Thursday, June 5, 2008

A meditation

Are parents teacher or students? My biggest concern when I learned I was going to become a parent was how to teach my coming child about God. I mean, how does the finite (and fallable and tired) communicate the nature of God to the mind of a child. Now that Niki is here, I find her teaching me about God in tiny finite moments.

Often in the Bible God presents Himself to us as our Father. We take this to mean that He is in authority over us, that He is our origin, that He provides for us, but think about everything else that a parent is, all the things that are difficult to put in words.

For instance, this morning, as I was changing Niki's diaper, I budged her head on the changing table in a way that was uncomfortable, and she looked at me with tears in her eyes and her mouth all smunched up, but when she saw my face and noticed that I was smiling and comforting, she decided to smile instead. She looked at me and decided that what she had thought was a bad thing was not so bad because I was smiling.

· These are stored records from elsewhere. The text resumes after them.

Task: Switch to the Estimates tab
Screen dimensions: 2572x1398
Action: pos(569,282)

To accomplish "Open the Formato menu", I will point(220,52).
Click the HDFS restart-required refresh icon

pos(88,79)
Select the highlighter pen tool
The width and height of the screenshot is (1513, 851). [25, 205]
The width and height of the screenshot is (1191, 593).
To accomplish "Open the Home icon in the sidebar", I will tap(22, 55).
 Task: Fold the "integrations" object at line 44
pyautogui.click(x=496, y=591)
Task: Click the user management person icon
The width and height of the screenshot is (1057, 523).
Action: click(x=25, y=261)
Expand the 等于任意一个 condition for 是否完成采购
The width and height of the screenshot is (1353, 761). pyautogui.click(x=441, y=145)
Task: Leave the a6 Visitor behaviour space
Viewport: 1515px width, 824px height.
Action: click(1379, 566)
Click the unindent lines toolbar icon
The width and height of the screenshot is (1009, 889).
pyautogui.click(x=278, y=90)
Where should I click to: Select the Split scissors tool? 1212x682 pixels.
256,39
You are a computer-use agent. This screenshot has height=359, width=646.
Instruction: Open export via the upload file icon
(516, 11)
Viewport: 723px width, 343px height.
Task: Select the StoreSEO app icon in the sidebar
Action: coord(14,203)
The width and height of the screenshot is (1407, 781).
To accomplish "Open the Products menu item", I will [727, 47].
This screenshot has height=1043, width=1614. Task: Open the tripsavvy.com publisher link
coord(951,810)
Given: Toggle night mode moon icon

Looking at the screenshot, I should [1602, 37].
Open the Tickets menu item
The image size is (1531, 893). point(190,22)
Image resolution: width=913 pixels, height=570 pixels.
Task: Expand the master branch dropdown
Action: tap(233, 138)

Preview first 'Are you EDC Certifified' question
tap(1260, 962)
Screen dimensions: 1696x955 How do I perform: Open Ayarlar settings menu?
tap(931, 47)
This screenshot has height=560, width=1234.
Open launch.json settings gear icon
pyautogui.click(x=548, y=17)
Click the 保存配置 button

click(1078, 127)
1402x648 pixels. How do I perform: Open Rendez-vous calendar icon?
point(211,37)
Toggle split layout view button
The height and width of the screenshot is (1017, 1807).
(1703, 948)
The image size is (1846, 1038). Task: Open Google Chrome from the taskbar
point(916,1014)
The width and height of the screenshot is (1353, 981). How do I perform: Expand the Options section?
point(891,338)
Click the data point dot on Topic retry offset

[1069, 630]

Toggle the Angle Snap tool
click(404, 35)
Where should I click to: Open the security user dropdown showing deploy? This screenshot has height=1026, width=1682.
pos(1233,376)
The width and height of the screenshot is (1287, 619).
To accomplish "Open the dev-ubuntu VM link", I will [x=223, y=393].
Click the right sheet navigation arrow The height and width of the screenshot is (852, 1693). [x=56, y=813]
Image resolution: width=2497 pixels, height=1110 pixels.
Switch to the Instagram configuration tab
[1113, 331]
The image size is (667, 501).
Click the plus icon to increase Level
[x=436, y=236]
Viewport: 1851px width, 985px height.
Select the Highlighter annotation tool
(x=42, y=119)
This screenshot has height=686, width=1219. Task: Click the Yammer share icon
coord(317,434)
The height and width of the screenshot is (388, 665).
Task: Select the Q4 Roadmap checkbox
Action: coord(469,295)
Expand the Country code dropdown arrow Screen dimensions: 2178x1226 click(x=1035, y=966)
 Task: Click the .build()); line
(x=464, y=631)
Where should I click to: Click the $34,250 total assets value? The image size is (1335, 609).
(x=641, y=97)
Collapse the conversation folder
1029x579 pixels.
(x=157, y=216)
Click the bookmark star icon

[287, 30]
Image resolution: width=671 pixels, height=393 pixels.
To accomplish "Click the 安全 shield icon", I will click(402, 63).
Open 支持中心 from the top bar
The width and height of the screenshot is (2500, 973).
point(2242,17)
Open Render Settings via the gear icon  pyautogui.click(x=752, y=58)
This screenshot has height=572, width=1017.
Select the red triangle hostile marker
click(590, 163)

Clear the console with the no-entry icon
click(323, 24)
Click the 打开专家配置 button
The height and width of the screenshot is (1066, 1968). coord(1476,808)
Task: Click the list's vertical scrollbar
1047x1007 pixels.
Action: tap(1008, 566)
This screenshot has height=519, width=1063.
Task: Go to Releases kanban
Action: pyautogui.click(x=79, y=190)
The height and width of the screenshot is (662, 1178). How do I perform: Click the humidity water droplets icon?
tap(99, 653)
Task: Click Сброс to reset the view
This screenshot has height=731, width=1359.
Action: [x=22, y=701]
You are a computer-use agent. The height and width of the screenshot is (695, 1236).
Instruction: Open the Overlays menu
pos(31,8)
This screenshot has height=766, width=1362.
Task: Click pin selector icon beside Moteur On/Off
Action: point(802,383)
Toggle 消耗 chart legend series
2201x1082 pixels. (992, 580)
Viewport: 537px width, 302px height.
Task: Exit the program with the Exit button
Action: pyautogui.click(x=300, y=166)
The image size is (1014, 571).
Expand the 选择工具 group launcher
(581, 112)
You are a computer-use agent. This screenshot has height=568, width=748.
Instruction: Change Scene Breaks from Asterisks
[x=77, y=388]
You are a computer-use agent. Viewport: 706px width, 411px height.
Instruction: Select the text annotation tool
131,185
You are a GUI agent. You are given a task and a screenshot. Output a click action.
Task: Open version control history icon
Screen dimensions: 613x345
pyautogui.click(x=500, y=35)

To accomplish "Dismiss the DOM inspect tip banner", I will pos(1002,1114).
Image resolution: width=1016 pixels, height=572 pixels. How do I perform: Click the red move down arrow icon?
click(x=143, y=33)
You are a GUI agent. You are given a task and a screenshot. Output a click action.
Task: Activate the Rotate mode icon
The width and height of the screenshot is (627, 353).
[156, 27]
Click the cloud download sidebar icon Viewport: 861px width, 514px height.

Think of the effect that a parent has on a child. More than teaching right and wrong, we teach them how to respond to the smallest things: scraped knees, bugs in the backyard, dirt, lace and ribbons, their own desires, habits, and traits. They take their mindsets from us. They look to us to learn how to respond to all the little stimuli in the world around them. So too we should look to God, letting His perspective or the look on His face determine how we respond to the stimuli in our world, especially the hard ones. If we look up and see God smiling, then we can be confident that whatever discomfort we are experiencing is part of a healthy process or done with a good purpose.

2 comments:

Anonymous said...

Good perspective. Thanks for that. Sometimes it's easy to forget.

Alicia said...

Deep. Can't say I thought that deeply in Kyra's first few months... Mostly I was just trying to figure out how to keep her alive.

Though I have to say, there is no way we can teach our children if we ever stop being students to this life we live.